Lord, would the things that I pray not be a way to increase my own sense of self-importance or sense of wisdom, but be expressions of the things that have been placed on my heart from yielding to Yours. I want to lose sight of myself and be spurred on by the pursuit of wanting to behold more of who You are, because there is nothing greater than even the glimpse that I’ve caught of You now.
God, I don’t want to control my actions with the desire to manipulate how I hope to be seen, but I want the things that I carry out to be a reflection, and a response, of an inner-spirit that has been, and is still being, constantly refined by You. I don’t want acts of kindness motivated by self-preservation or a self-seeking glory. God, pull out and extinguish the roots of vanity and fear in my life; I don’t want to be controlled by any other thing but your love.
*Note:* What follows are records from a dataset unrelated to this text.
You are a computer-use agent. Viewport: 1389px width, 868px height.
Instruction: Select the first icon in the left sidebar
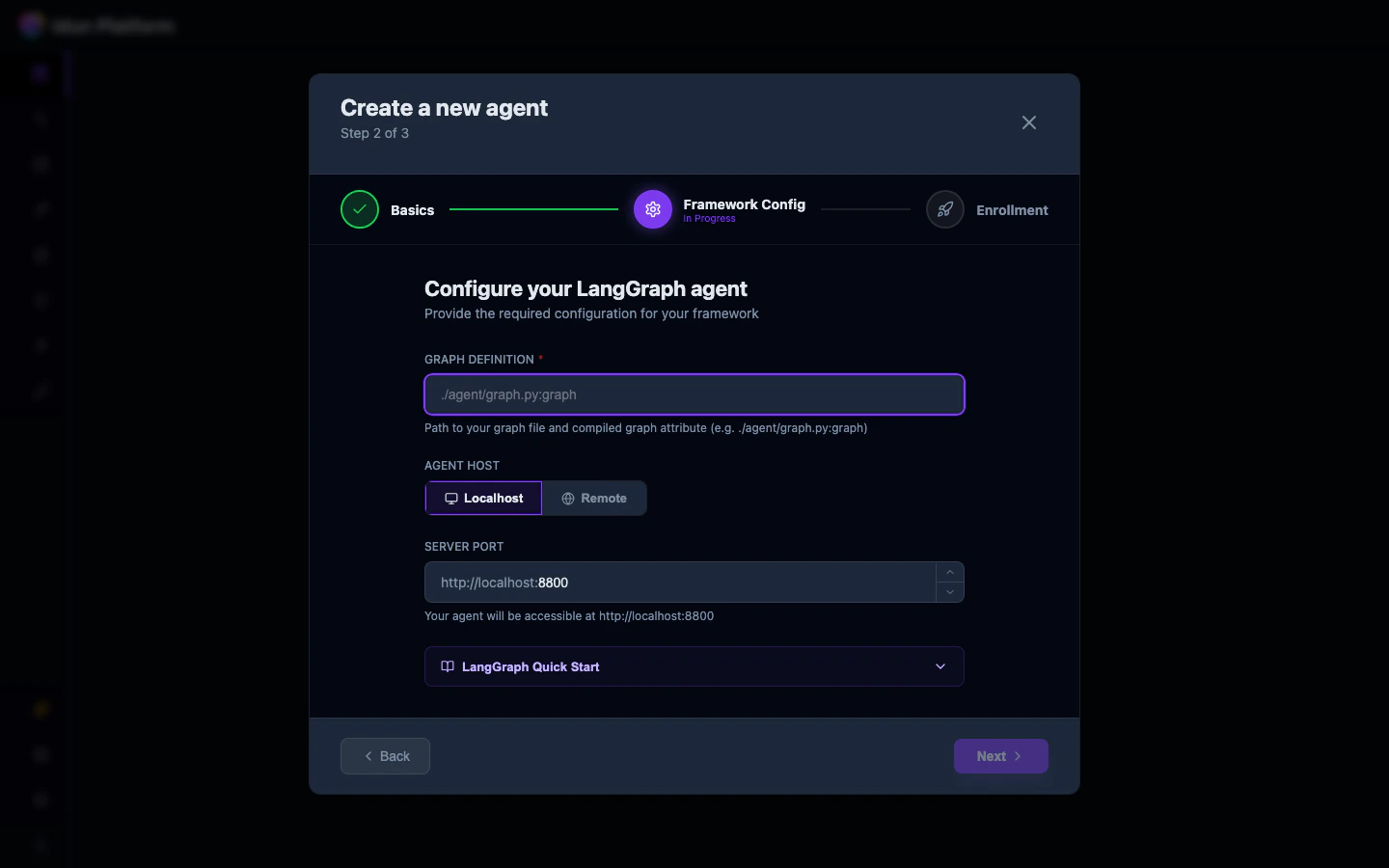(x=39, y=73)
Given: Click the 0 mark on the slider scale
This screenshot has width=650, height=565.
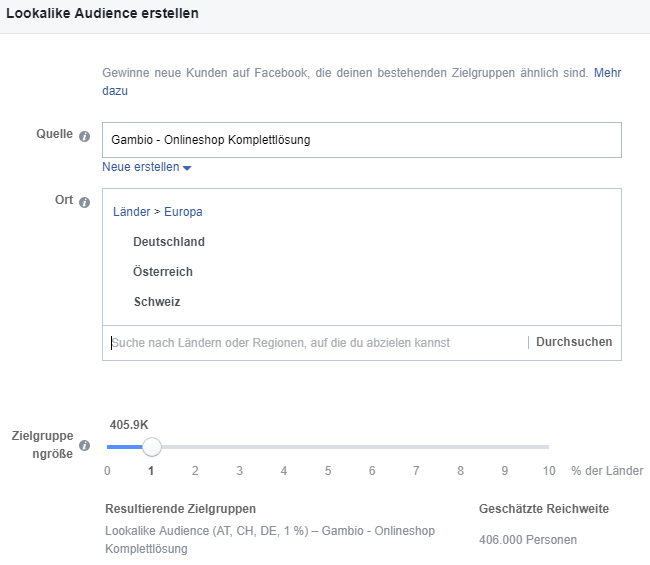Looking at the screenshot, I should 107,470.
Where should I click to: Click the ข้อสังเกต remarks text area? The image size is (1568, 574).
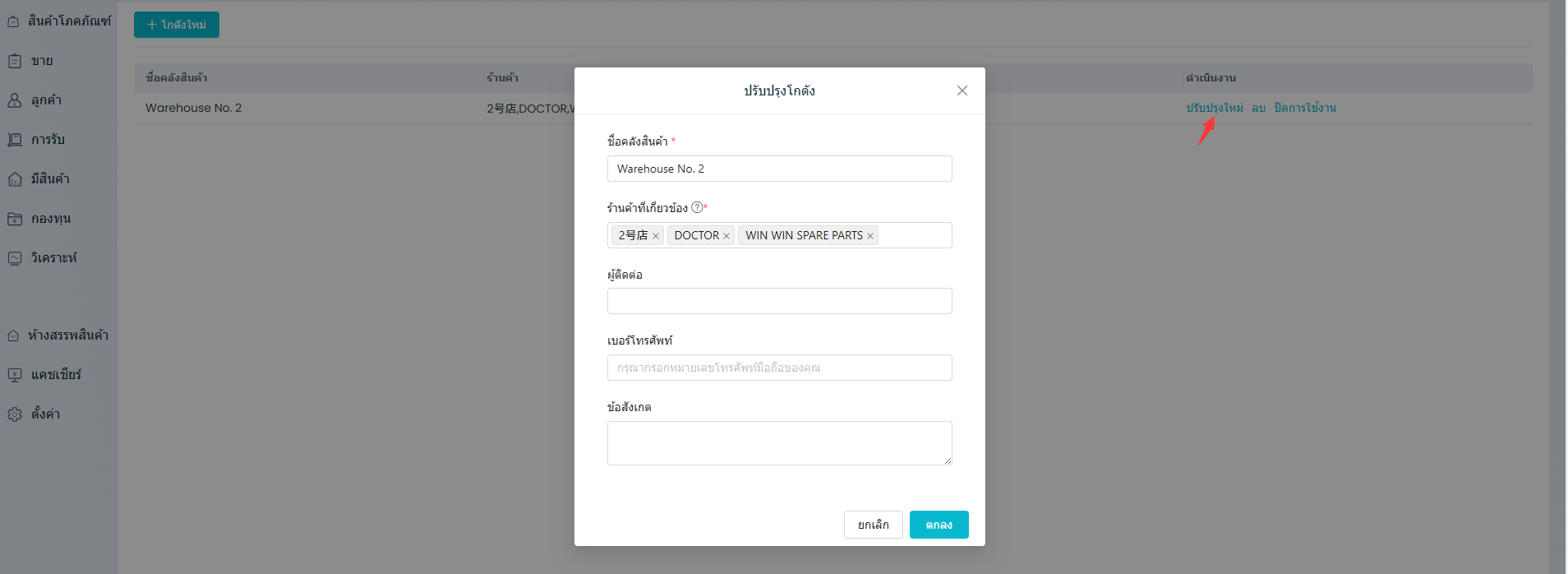tap(779, 443)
More of You, Lord. More of You. I pray that as I cry out for Your Spirit to fall, that I would allow You to dig out and dispose all idols in my heart, so that I can receive to the most of my capacity, and You can lead with all authority. Lord, I have so much unrighteousness in me, and my inclination towards self-preservation is something that I repeatedly fail to turn from, but this desire to start adamantly crawling towards You [in actuality, not just seemingly on the surface (which I've previously desired to be good-enough to settle for)], is a little yeast that I know You’ll be faithful in working out in the completeness of my faith.
God, give me eyes to see death on the things I’ve previously beheld as valuable, and clarity to know that there is only one well that is worth drawing from.
My heart, God. May it be true.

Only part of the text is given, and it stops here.